**EXERCISE INPUT:**
==================================================
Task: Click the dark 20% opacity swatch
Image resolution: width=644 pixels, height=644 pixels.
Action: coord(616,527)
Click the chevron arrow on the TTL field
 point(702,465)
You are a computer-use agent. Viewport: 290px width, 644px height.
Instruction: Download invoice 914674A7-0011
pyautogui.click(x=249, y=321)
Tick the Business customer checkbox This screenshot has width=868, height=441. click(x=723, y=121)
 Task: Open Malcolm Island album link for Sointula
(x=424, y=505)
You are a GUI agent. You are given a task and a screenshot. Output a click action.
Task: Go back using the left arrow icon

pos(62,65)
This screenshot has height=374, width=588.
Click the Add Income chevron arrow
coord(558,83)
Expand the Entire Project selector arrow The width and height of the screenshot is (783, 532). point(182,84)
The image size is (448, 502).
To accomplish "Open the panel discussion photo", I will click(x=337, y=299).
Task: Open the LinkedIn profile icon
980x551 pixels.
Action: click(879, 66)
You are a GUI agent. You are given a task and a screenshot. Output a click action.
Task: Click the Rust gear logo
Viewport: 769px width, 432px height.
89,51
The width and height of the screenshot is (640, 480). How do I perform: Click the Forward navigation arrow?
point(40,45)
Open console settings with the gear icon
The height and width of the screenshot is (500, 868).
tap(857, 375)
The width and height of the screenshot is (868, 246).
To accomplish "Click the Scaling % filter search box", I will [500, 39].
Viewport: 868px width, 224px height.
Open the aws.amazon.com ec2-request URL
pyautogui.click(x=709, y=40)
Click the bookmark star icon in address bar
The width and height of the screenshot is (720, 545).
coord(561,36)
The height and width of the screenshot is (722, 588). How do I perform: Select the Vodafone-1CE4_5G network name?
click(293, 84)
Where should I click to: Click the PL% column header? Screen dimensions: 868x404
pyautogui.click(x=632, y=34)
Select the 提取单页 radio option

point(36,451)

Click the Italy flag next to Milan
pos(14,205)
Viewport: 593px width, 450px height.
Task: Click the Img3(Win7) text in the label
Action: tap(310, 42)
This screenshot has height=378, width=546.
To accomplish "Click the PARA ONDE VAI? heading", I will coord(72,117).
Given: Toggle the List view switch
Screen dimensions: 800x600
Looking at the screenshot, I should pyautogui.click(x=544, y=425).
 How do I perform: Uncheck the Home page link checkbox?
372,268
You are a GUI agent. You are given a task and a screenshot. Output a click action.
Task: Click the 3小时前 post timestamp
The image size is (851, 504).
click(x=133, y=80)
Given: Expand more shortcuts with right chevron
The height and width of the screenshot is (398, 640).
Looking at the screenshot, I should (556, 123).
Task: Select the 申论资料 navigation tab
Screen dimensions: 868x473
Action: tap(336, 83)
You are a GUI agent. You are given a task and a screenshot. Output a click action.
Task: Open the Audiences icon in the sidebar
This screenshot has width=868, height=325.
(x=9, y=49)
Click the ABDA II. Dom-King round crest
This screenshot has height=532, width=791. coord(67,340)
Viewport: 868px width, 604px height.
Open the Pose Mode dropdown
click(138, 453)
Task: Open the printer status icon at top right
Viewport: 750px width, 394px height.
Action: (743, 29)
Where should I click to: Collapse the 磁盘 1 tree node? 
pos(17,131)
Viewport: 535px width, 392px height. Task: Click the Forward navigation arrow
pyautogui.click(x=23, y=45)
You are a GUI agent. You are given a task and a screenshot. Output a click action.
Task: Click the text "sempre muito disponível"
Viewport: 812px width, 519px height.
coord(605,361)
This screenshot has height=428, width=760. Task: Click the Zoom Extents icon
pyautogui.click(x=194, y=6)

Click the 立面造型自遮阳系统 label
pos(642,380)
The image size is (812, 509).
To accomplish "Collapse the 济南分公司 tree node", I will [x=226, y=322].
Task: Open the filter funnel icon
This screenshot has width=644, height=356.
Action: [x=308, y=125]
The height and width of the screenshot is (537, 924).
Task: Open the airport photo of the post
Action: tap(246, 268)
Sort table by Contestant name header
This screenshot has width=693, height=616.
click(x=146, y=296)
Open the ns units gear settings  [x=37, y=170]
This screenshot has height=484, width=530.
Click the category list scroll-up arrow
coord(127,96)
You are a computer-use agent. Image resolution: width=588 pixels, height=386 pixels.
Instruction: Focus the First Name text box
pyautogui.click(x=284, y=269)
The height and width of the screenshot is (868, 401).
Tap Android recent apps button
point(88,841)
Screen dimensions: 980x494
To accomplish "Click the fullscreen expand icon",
==================================================
**EXERCISE BRIEF:** Scan the records above for lines with the word "computer". Then report how many there are, as a bare number.

**ANSWER SECTION:** 2